How do I easily incorporate my changes withing the .env and docker-compose.yaml files after an upgrade overwrites them?
Upgrades do not simply overwrite these files, but may cause git conflicts that need to be resolved by the user; they are under version control on purpose (in contrast e.g., to customer-side
local_configs files), since we often update them with new variables, microservices, etc. The simplest advice is to resolve potential conflicts locally; before you pull from git , do a
git stash, pull and then
git stash pop. Resolve conflicts,
git reset . and spin ARTEMIS!
I'm getting "Bad gateway" when trying to reach the webpage after a docker-compose up -d. What happened?
Typically this may be because ARTEMIS is still booting its different microservices; the frontend depends on other microservices that need to boot first (see dependencies in
docker-compose.yaml). Therefore, especially if you have deployments with "large" configurations (e.g., millions of configured IPv4/IPv6 routes), just wait for a few minutes; eventually the frontend, and the frontend's frontend :) NGINX should be up and running, routing user requests to ARTEMIS UI. If the problem persists even after several minutes, this might be a hint of a misconfigured
docker-compose.yaml file or another problem with the local
dockerd. Please contact ARTEMIS team on slack and share useful logs (
docker-compose logs -f ...), either on the "issues" channel or via PM.
How do I connect ARTEMIS to my local routers/route collectors for monitoring?
We use exaBGP for this. Please consult this docs section for details.
Can I replay historical BGP updates? If yes, how?
Yes! Please consult this docs section for details.
My network policies are very complex! Can you help me build the configuration file?
Typically we do not provide case-by-case consultation (since we provide the open-source tool, but not a paid consultation service), but we have built an auto-configuration feature that will help you a lot, essentially taking care of keeping up-to-date with all your local changes! Please follow this docs page.
How can I check the RPKI status of my hijacked prefixes?
Please check this docs page. You can use either your own RPKI validator or spawn routinator as an ARTEMIS microservice.
I have a private BMP feed in
kafka, and would like to export it to ARTEMIS. How can I do this?
Please check this docs page.
I am not receiving updates and my error log contains messages like
Failure when receiving data from the peer (56) or
parse_ripe_ris: RIPE RIS Server closed connection.

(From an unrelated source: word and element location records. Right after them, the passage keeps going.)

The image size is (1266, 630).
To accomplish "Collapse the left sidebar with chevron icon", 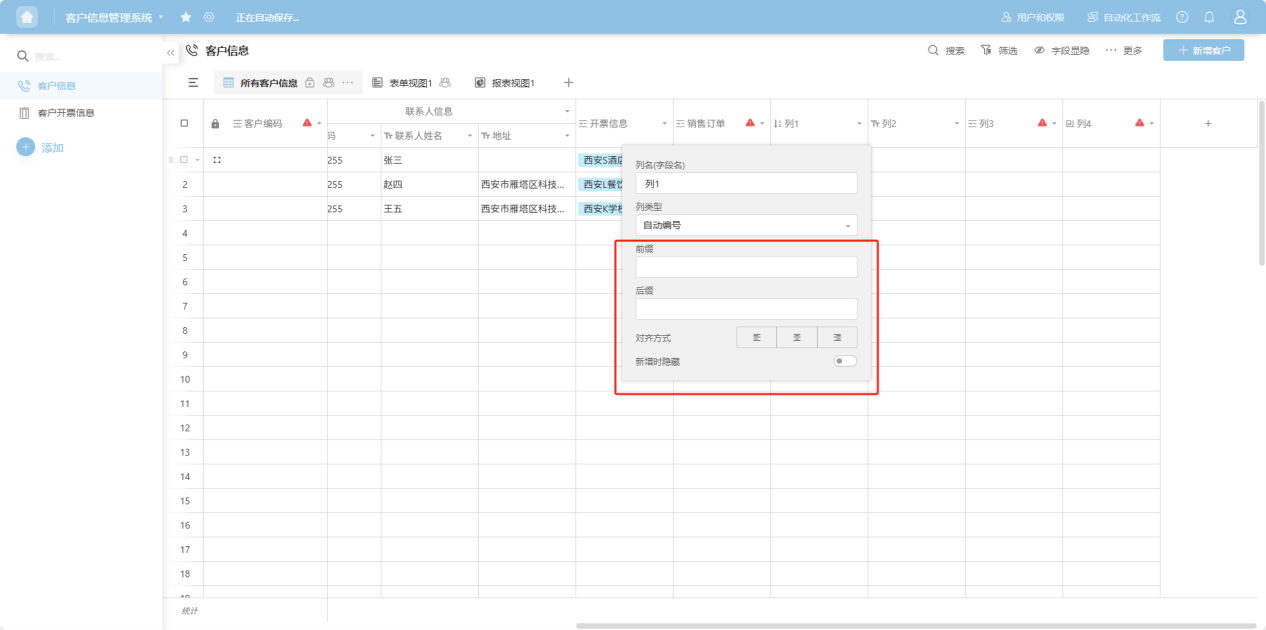I will pyautogui.click(x=171, y=51).
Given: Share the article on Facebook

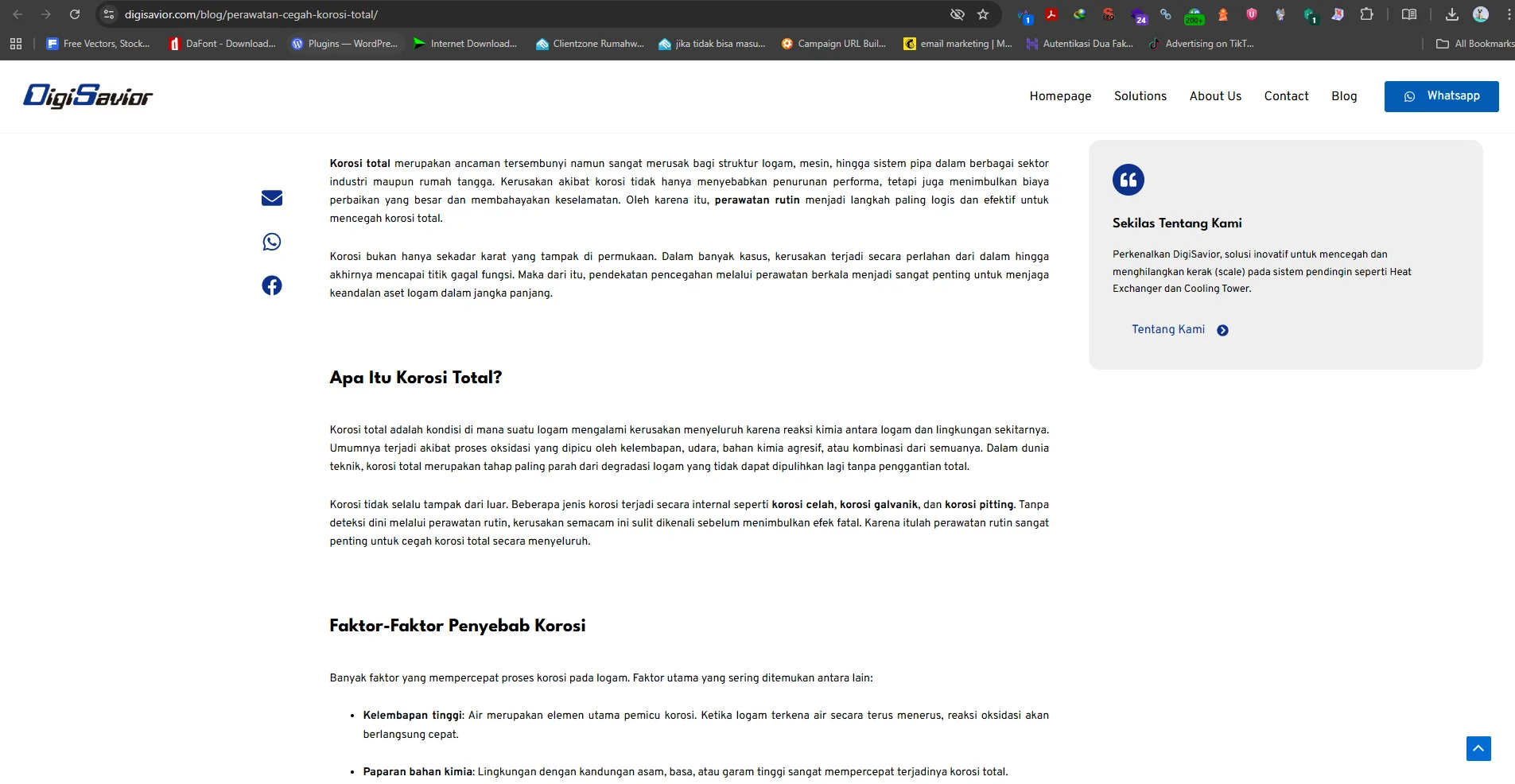Looking at the screenshot, I should click(271, 285).
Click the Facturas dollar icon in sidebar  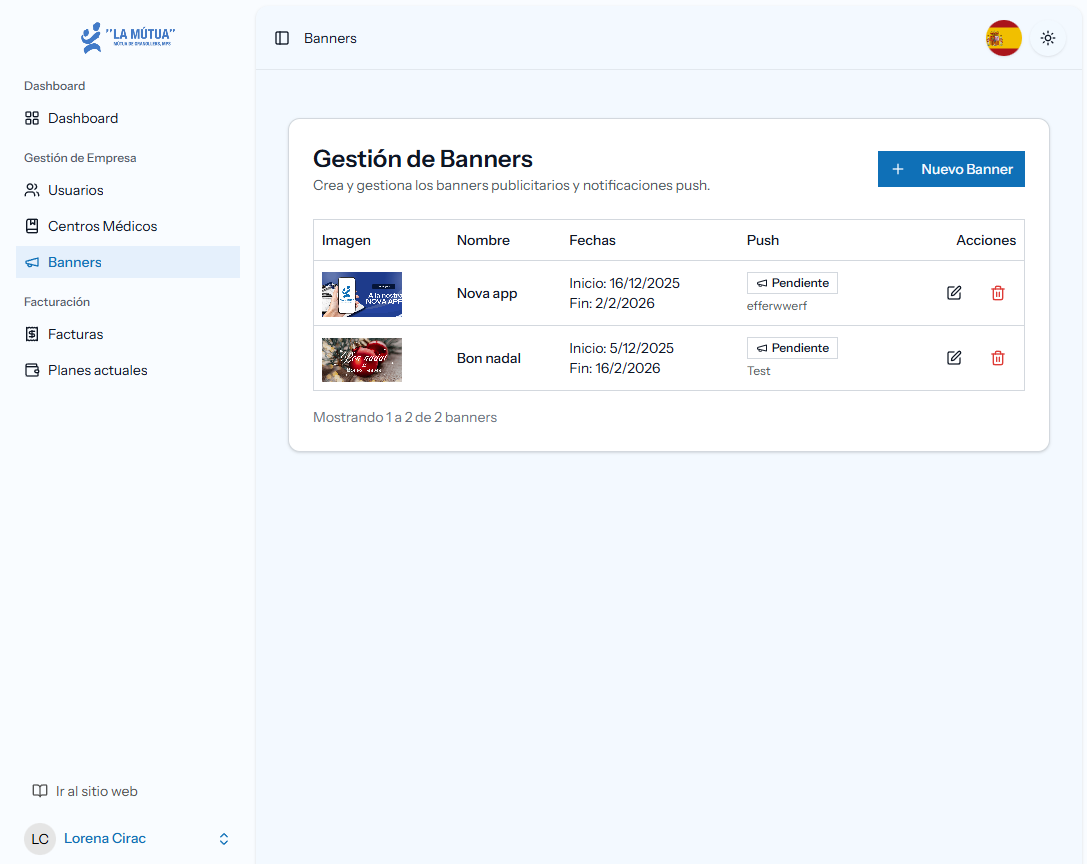pos(32,334)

Restarting socket in 60 seconds
Some users may experience issues receiving updates for a range of reasons, and error messages like this point to a network problem.
If you can see errors with receiving data or downloading resources within your docker logs, the following steps my help you uncover the source of your issue.

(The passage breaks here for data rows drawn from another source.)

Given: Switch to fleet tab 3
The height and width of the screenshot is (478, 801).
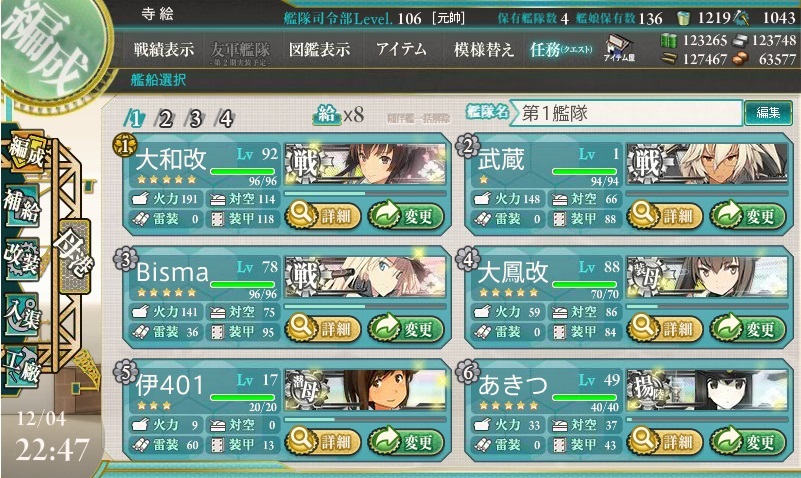Looking at the screenshot, I should [x=196, y=119].
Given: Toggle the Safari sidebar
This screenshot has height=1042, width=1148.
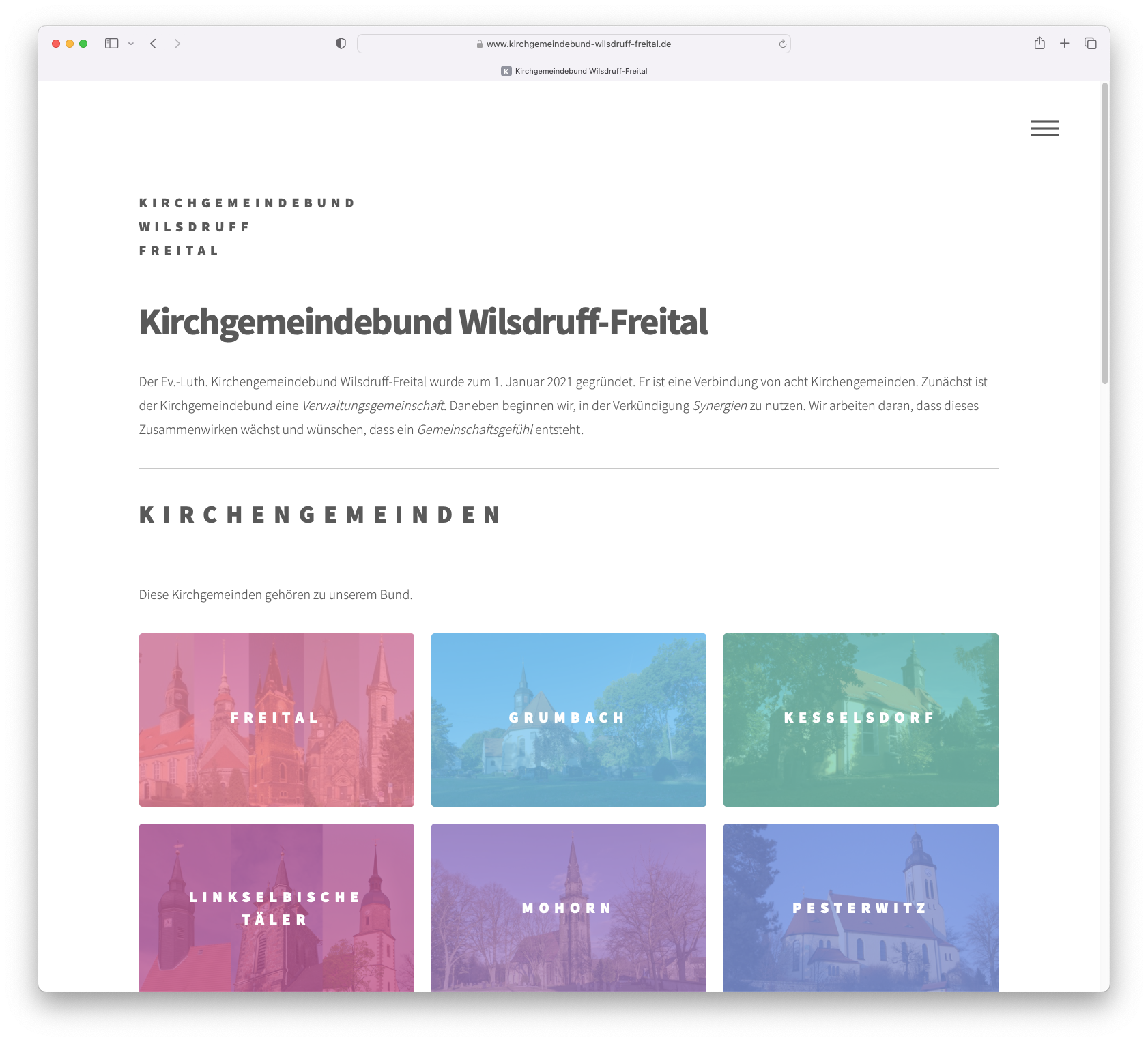Looking at the screenshot, I should pyautogui.click(x=112, y=44).
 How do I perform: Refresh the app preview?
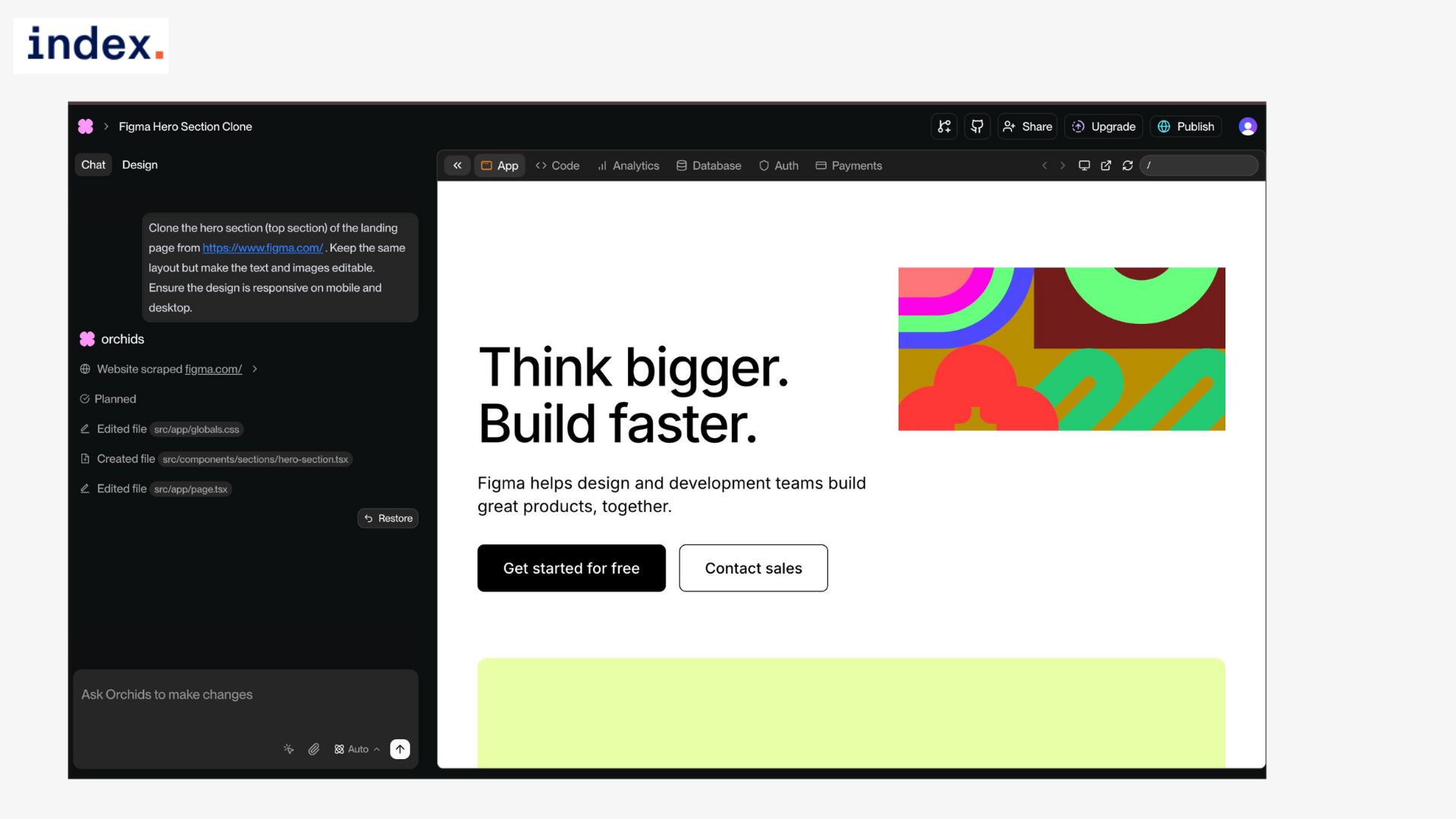pyautogui.click(x=1128, y=165)
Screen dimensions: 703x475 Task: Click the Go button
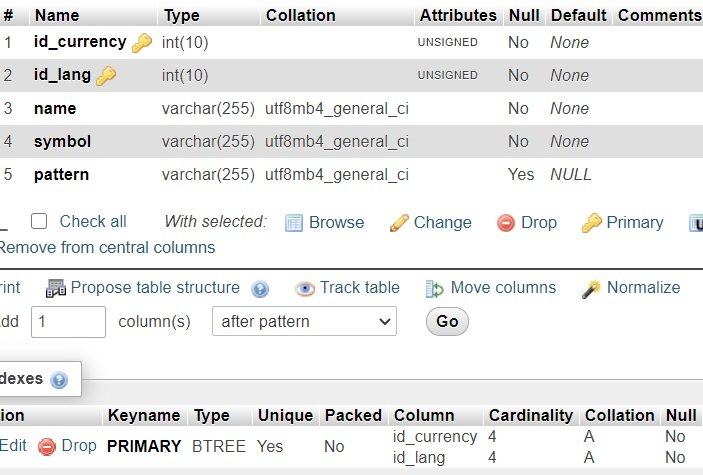click(x=447, y=321)
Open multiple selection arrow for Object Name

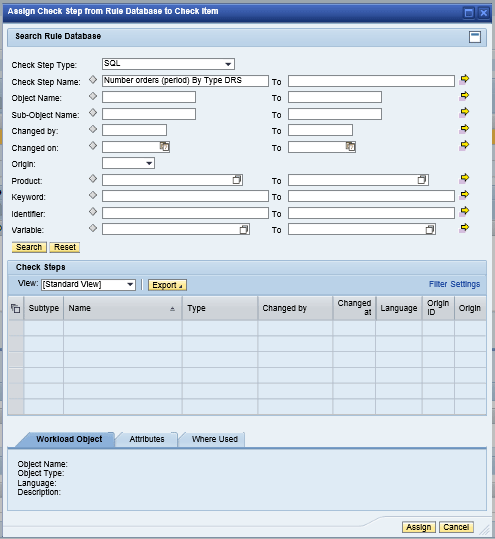coord(464,96)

- Verify that you can download the updates from your Host OS. If you can’t, remedy this issue. Your host firewall, or docker host may not be correctly configured. It is also possible that the resource you are trying to access may genuinely be unavailable at this time.
- Verify whether you can retrieve the downloads from a basic Docker container. You could use the ‘curlimages/curl’ image if you do not have another locally (e.g.
docker run -i -t curlimages/curl:latest curl <url>). If you can, your Docker environment is working and your issue is likely to be configuration. You may want to recreate your Artemis containers (
docker-compose up -d) and try again.
- Check the MTU on your Docker/Host and ensure they are consistent. If your host has an MTU that is lower than the Docker MTU, you may have issues with packet fragmentation which in turn can cause download failures.